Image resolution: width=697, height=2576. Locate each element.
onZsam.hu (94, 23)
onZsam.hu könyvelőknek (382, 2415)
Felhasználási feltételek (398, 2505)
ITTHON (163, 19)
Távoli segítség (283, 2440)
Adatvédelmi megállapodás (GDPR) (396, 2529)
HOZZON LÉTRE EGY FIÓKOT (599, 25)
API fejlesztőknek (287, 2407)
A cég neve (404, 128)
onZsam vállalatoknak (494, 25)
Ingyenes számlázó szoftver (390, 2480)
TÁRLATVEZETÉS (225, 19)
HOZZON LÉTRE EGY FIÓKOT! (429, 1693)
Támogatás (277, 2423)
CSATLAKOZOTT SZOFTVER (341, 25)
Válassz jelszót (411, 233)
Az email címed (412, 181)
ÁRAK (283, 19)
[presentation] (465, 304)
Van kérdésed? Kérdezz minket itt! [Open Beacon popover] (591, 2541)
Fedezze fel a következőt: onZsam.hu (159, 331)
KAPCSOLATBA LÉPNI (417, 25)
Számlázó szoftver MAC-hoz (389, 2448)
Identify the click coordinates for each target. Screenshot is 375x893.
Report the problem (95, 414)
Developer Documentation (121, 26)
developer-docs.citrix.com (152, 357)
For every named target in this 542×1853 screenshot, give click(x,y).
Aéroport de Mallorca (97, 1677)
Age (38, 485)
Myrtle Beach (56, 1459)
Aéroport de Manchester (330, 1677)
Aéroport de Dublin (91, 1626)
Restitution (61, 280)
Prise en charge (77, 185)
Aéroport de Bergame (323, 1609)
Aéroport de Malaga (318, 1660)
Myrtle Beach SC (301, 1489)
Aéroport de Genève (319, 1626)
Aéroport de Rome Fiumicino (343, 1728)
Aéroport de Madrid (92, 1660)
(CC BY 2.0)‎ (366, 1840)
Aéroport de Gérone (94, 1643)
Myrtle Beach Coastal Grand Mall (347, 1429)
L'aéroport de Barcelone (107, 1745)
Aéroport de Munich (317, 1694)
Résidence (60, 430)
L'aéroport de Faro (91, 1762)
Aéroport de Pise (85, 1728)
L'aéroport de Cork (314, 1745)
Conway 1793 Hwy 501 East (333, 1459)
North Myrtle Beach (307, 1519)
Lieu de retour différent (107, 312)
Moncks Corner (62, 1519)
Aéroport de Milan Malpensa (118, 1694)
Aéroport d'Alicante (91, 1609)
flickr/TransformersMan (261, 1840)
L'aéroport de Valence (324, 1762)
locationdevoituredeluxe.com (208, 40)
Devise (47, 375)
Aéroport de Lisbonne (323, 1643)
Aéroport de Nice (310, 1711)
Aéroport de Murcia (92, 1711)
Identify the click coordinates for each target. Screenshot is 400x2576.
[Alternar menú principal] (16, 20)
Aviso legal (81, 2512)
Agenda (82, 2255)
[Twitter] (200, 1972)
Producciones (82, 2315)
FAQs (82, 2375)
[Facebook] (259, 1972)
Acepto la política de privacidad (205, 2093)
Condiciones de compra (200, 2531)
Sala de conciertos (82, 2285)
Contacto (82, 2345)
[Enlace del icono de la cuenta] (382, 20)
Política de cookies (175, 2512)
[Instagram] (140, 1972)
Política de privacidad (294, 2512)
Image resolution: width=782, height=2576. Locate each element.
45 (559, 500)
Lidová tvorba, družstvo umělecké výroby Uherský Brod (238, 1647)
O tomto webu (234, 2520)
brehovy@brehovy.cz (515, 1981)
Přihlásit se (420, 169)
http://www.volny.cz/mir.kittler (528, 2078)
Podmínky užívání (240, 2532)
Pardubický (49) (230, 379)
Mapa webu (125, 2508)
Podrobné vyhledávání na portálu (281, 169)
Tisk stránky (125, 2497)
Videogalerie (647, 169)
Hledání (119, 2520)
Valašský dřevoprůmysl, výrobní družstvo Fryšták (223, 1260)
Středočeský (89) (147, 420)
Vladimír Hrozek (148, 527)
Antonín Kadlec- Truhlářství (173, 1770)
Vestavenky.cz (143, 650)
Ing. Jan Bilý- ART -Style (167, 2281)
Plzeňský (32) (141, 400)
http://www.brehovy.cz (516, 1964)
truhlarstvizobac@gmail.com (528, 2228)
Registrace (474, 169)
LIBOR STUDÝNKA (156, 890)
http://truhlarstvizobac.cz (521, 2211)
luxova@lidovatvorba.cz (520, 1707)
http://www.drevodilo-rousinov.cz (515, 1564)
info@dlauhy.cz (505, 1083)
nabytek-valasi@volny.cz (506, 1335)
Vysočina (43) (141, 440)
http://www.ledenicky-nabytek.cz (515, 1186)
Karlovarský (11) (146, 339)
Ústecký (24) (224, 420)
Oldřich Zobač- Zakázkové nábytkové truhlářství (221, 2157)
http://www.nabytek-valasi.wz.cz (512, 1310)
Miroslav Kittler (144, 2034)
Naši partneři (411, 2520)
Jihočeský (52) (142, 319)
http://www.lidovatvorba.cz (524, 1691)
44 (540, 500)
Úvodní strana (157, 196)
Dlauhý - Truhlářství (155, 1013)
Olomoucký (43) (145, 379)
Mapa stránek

- - - - -

**Exercise objective:**
Copy every item above word for word, keeping each line unchanged.

**Solved problem:**
Image resolution: width=697, height=2576. Locate each element.
onZsam.hu (94, 23)
onZsam.hu könyvelőknek (382, 2415)
Felhasználási feltételek (398, 2505)
ITTHON (163, 19)
Távoli segítség (283, 2440)
Adatvédelmi megállapodás (GDPR) (396, 2529)
HOZZON LÉTRE EGY FIÓKOT (599, 25)
API fejlesztőknek (287, 2407)
A cég neve (404, 128)
onZsam vállalatoknak (494, 25)
Ingyenes számlázó szoftver (390, 2480)
TÁRLATVEZETÉS (225, 19)
HOZZON LÉTRE EGY FIÓKOT! (429, 1693)
Támogatás (277, 2423)
CSATLAKOZOTT SZOFTVER (341, 25)
Válassz jelszót (411, 233)
Az email címed (412, 181)
ÁRAK (283, 19)
[presentation] (465, 304)
Van kérdésed? Kérdezz minket itt! [Open Beacon popover] (591, 2541)
Fedezze fel a következőt: onZsam.hu (159, 331)
KAPCSOLATBA LÉPNI (417, 25)
Számlázó szoftver MAC-hoz (389, 2448)
Identify the click coordinates for each target. Screenshot is 375x893.
Report the problem (95, 414)
Developer Documentation (121, 26)
developer-docs.citrix.com (152, 357)
For every named target in this 542×1853 screenshot, give click(x,y).
Aéroport de Mallorca (97, 1677)
Age (38, 485)
Myrtle Beach (56, 1459)
Aéroport de Manchester (330, 1677)
Aéroport de Dublin (91, 1626)
Restitution (61, 280)
Prise en charge (77, 185)
Aéroport de Bergame (323, 1609)
Aéroport de Malaga (318, 1660)
Myrtle Beach SC (301, 1489)
Aéroport de Genève (319, 1626)
Aéroport de Rome Fiumicino (343, 1728)
Aéroport de Madrid (92, 1660)
(CC BY 2.0)‎ (366, 1840)
Aéroport de Gérone (94, 1643)
Myrtle Beach Coastal Grand Mall (347, 1429)
L'aéroport de Barcelone (107, 1745)
Aéroport de Munich (317, 1694)
Résidence (60, 430)
L'aéroport de Faro (91, 1762)
Aéroport de Pise (85, 1728)
L'aéroport de Cork (314, 1745)
Conway 1793 Hwy 501 East (333, 1459)
North Myrtle Beach (307, 1519)
Lieu de retour différent (107, 312)
Moncks Corner (62, 1519)
Aéroport de Milan Malpensa (118, 1694)
Aéroport d'Alicante (91, 1609)
flickr/TransformersMan (261, 1840)
L'aéroport de Valence (324, 1762)
locationdevoituredeluxe.com (208, 40)
Devise (47, 375)
Aéroport de Lisbonne (323, 1643)
Aéroport de Nice (310, 1711)
Aéroport de Murcia (92, 1711)
Identify the click coordinates for each target. Screenshot is 400x2576.
[Alternar menú principal] (16, 20)
Aviso legal (81, 2512)
Agenda (82, 2255)
[Twitter] (200, 1972)
Producciones (82, 2315)
FAQs (82, 2375)
[Facebook] (259, 1972)
Acepto la política de privacidad (205, 2093)
Condiciones de compra (200, 2531)
Sala de conciertos (82, 2285)
Contacto (82, 2345)
[Enlace del icono de la cuenta] (382, 20)
Política de cookies (175, 2512)
[Instagram] (140, 1972)
Política de privacidad (294, 2512)
Image resolution: width=782, height=2576. Locate each element.
45 (559, 500)
Lidová tvorba, družstvo umělecké výroby Uherský Brod (238, 1647)
O tomto webu (234, 2520)
brehovy@brehovy.cz (515, 1981)
Přihlásit se (420, 169)
http://www.volny.cz/mir.kittler (528, 2078)
Podmínky užívání (240, 2532)
Pardubický (49) (230, 379)
Mapa webu (125, 2508)
Podrobné vyhledávání na portálu (281, 169)
Tisk stránky (125, 2497)
Videogalerie (647, 169)
Hledání (119, 2520)
Valašský dřevoprůmysl, výrobní družstvo Fryšták (223, 1260)
Středočeský (89) (147, 420)
Vladimír Hrozek (148, 527)
Antonín Kadlec- Truhlářství (173, 1770)
Vestavenky.cz (143, 650)
Ing. Jan Bilý- ART -Style (167, 2281)
Plzeňský (32) (141, 400)
http://www.brehovy.cz (516, 1964)
truhlarstvizobac@gmail.com (528, 2228)
Registrace (474, 169)
LIBOR STUDÝNKA (156, 890)
http://truhlarstvizobac.cz (521, 2211)
luxova@lidovatvorba.cz (520, 1707)
http://www.drevodilo-rousinov.cz (515, 1564)
info@dlauhy.cz (505, 1083)
nabytek-valasi@volny.cz (506, 1335)
Vysočina (43) (141, 440)
http://www.ledenicky-nabytek.cz (515, 1186)
Karlovarský (11) (146, 339)
Ústecký (24) (224, 420)
Oldřich Zobač- Zakázkové nábytkové truhlářství (221, 2157)
http://www.nabytek-valasi.wz.cz (512, 1310)
Miroslav Kittler (144, 2034)
Naši partneři (411, 2520)
Jihočeský (52) (142, 319)
http://www.lidovatvorba.cz (524, 1691)
44 (540, 500)
Úvodní strana (157, 196)
Dlauhý - Truhlářství (155, 1013)
Olomoucký (43) (145, 379)
Mapa stránek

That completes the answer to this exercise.